Herd of ‘Elephants’ to Converge Downtown on Ringling’s Opening Day
Group to Focus on Forced Performances of Lame Elephant
For Immediate Release:
March 20, 2014
Contact:
David Perle 202-483-7382
Draped with banners reading, “Shackled, Lonely, Beaten,” a herd of inflatable elephants will lead members of PETA in a demonstration against the arrival of Ringling Bros. and Barnum & Bailey Circus on Thursday while the protesters display compelling photos taken inside Ringling’s baby-elephant training center. The photos show how baby elephants are slammed to the ground, gouged with steel-tipped bullhooks, and shocked with electric prods in order to force them to learn to obey out of fear of punishment.
When: Thursday, March 20, noon
Where: Outside the Verizon Center, 601 F St. N.W. (near the intersection with Seventh Street N.W.), Washington
The last time Ringling’s “red unit” was in Washington, a Department of Health official identified lameness in an elephant named Siam, and a board-certified veterinarian with more than three decades of experience recently observed hip issues in her. In October 2013, following a complaint from PETA to St. Louis officials urging them to prohibit Siam from being used because she had nail cracks on both rear feet, she was pulled from the show.
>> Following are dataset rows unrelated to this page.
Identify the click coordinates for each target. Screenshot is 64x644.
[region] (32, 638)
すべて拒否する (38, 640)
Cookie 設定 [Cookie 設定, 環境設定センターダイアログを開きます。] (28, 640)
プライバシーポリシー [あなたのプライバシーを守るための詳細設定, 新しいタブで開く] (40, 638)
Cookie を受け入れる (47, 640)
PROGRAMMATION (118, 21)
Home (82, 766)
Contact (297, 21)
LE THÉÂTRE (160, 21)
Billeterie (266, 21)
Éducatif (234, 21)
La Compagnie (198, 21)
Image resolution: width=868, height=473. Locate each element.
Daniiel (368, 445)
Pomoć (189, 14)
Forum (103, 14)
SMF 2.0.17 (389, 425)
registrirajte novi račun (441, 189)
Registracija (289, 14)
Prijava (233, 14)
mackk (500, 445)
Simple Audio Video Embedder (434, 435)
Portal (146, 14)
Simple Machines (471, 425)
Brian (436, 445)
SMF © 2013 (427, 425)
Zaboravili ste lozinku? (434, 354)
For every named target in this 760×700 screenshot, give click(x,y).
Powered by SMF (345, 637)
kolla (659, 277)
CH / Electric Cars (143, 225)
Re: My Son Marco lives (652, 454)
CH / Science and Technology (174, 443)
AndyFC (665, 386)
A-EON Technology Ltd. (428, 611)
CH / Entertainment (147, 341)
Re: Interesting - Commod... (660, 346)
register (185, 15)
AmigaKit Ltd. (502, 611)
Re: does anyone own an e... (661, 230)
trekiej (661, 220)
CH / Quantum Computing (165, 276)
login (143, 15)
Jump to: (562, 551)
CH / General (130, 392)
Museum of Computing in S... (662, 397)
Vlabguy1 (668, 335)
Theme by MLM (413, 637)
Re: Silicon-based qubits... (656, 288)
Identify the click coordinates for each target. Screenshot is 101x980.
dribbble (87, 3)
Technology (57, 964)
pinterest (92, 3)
Siam has a history of foot problems, the primary reason why elephants are euthanized in the U.S.
“Washington residents would run screaming from the big top if they knew how elephants are chained—sometimes for days—and beaten into performing difficult and sometimes painful tricks,” says PETA Foundation Deputy General Counsel Delcianna Winders. “Children love animals, so the last place parents and grandparents should take them is the circus.”